[Opening Records for this exercise section]

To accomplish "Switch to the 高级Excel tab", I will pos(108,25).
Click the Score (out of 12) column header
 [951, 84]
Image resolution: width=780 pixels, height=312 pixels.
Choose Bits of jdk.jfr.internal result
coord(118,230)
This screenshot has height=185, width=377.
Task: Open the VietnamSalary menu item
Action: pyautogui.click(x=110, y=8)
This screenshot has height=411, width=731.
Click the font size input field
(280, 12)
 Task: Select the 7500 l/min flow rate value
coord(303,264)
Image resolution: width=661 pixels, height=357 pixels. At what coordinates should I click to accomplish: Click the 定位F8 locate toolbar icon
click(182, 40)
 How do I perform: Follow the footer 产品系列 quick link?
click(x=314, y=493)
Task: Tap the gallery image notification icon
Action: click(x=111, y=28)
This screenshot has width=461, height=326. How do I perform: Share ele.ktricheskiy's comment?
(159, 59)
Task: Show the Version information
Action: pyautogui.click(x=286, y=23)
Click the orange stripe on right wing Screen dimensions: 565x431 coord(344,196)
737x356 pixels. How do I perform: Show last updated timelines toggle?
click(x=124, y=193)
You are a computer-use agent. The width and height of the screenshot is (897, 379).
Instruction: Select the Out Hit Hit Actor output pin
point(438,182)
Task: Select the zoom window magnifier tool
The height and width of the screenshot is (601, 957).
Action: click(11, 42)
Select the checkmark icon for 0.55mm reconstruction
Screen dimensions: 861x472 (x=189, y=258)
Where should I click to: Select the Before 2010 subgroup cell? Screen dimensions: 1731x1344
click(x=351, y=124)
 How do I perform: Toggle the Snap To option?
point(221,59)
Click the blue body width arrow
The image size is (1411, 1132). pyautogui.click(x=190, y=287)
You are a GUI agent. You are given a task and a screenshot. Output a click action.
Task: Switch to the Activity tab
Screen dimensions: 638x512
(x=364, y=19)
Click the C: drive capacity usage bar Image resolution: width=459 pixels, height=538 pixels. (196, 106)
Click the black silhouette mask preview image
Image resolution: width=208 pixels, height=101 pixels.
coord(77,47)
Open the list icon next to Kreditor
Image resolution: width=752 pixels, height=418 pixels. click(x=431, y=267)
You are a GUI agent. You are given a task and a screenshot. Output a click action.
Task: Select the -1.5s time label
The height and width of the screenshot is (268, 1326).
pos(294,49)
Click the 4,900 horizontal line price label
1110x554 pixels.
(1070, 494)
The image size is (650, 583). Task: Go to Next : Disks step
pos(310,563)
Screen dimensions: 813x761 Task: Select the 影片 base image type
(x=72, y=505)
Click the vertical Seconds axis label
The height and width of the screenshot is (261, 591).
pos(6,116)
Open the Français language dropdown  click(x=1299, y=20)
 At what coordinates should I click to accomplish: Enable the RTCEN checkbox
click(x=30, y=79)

[Closing Records for this exercise section]

Work task.
The answer must be an exact transcription of every record above.

Answer to this problem.
To accomplish "Switch to the 高级Excel tab", I will pos(108,25).
Click the Score (out of 12) column header
 [951, 84]
Image resolution: width=780 pixels, height=312 pixels.
Choose Bits of jdk.jfr.internal result
coord(118,230)
This screenshot has height=185, width=377.
Task: Open the VietnamSalary menu item
Action: pyautogui.click(x=110, y=8)
This screenshot has height=411, width=731.
Click the font size input field
(280, 12)
 Task: Select the 7500 l/min flow rate value
coord(303,264)
Image resolution: width=661 pixels, height=357 pixels. At what coordinates should I click to accomplish: Click the 定位F8 locate toolbar icon
click(182, 40)
 How do I perform: Follow the footer 产品系列 quick link?
click(x=314, y=493)
Task: Tap the gallery image notification icon
Action: click(x=111, y=28)
This screenshot has width=461, height=326. How do I perform: Share ele.ktricheskiy's comment?
(159, 59)
Task: Show the Version information
Action: pyautogui.click(x=286, y=23)
Click the orange stripe on right wing Screen dimensions: 565x431 coord(344,196)
737x356 pixels. How do I perform: Show last updated timelines toggle?
click(x=124, y=193)
You are a computer-use agent. The width and height of the screenshot is (897, 379).
Instruction: Select the Out Hit Hit Actor output pin
point(438,182)
Task: Select the zoom window magnifier tool
The height and width of the screenshot is (601, 957).
Action: click(11, 42)
Select the checkmark icon for 0.55mm reconstruction
Screen dimensions: 861x472 (x=189, y=258)
Where should I click to: Select the Before 2010 subgroup cell? Screen dimensions: 1731x1344
click(x=351, y=124)
 How do I perform: Toggle the Snap To option?
point(221,59)
Click the blue body width arrow
The image size is (1411, 1132). pyautogui.click(x=190, y=287)
You are a GUI agent. You are given a task and a screenshot. Output a click action.
Task: Switch to the Activity tab
Screen dimensions: 638x512
(x=364, y=19)
Click the C: drive capacity usage bar Image resolution: width=459 pixels, height=538 pixels. (196, 106)
Click the black silhouette mask preview image
Image resolution: width=208 pixels, height=101 pixels.
coord(77,47)
Open the list icon next to Kreditor
Image resolution: width=752 pixels, height=418 pixels. click(x=431, y=267)
You are a GUI agent. You are given a task and a screenshot. Output a click action.
Task: Select the -1.5s time label
The height and width of the screenshot is (268, 1326).
pos(294,49)
Click the 4,900 horizontal line price label
1110x554 pixels.
(1070, 494)
The image size is (650, 583). Task: Go to Next : Disks step
pos(310,563)
Screen dimensions: 813x761 Task: Select the 影片 base image type
(x=72, y=505)
Click the vertical Seconds axis label
The height and width of the screenshot is (261, 591).
pos(6,116)
Open the Français language dropdown  click(x=1299, y=20)
 At what coordinates should I click to accomplish: Enable the RTCEN checkbox
click(x=30, y=79)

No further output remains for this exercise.